The primary season is well underway, and this week brings contested races in Mississippi, New Mexico, and Alabama to watch.  Here are the story lines to keep an eye on as results roll in, courtesy of the NBC News Political Unit.
/ Source: NBC News and msnbc.com

It’s Tuesday, and in this mid-term election year that means it’s almost certain that voting is going on somewhere in the United States.

The primary season is well underway, and this week brings contested races in Mississippi, New Mexico, and Alabama to watch.  Here are the story lines to keep an eye on as results roll in, courtesy of the NBC News Political Unit.

Could Alabama take a step toward electing its first black governor?
In the Democratic primary, Rep. Artur Davis will face off Tuesday against Agriculture Commissioner Ron Sparks. If he bests Sparks in the primary, Davis will make history as the first black nominee of either party for governor of the once-segregated Alabama. Either Democrat would likely face an uphill battle this fall against the Republicans.

Davis hopes that his vote against the Democratic-backed health care overhaul bill earlier this year will help him in this conservative state. But that vote cost him the endorsement of many of the state’s prominent civil rights organizations.

Will Griffith go the way of Specter?
When Rep. Parker Griffith, D-Ala. switched from the Democratic to the Republican party last year, he stepped into an already-tough primary between county commissioner Mo Brooks and former Navy pilot Les Phillips. Griffith’s opponents have made the freshman congressman’s party-switch the central issue of the race.

(Another party-switcher, Sen. Arlen Specter of Pennsylvania, was defeated in his primary contest on May 18.)

This district has voted for a Republican in every presidential election since 1980, but it has never sent a Republican to Congress. The winner needs 50 percent of the primary vote to avoid a runoff election; with three candidates, it seems likely that none of the candidates will meet that threshold.

How will a GOP establishment pick fare in Mississippi?

* [STORED DATA]

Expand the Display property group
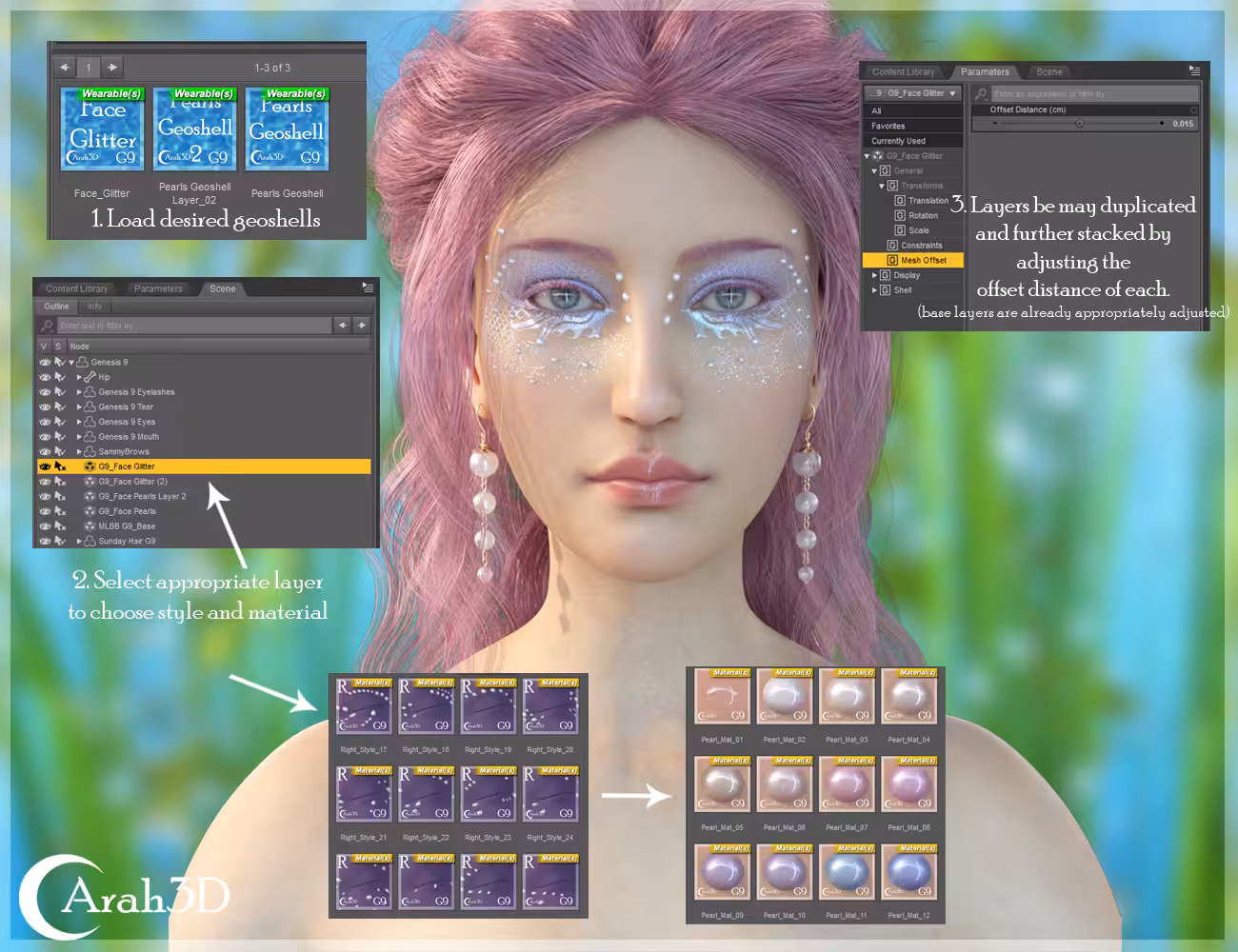Viewport: 1238px width, 952px height. tap(875, 275)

* [SET PROBLEM 1] List every person the primary election article names by first and last name.
* [SET PROBLEM 2] Transcribe the part of the primary election article that opens with the words containing "(Another party-switcher, Sen." and closes with "fare in Mississippi?".

* [SOLUTION 1] Artur Davis, Ron Sparks, Parker Griffith, Mo Brooks, Les Phillips, Arlen Specter

* [SOLUTION 2]
(Another party-switcher, Sen. Arlen Specter of Pennsylvania, was defeated in his primary contest on May 18.)

This district has voted for a Republican in every presidential election since 1980, but it has never sent a Republican to Congress. The winner needs 50 percent of the primary vote to avoid a runoff election; with three candidates, it seems likely that none of the candidates will meet that threshold.

How will a GOP establishment pick fare in Mississippi?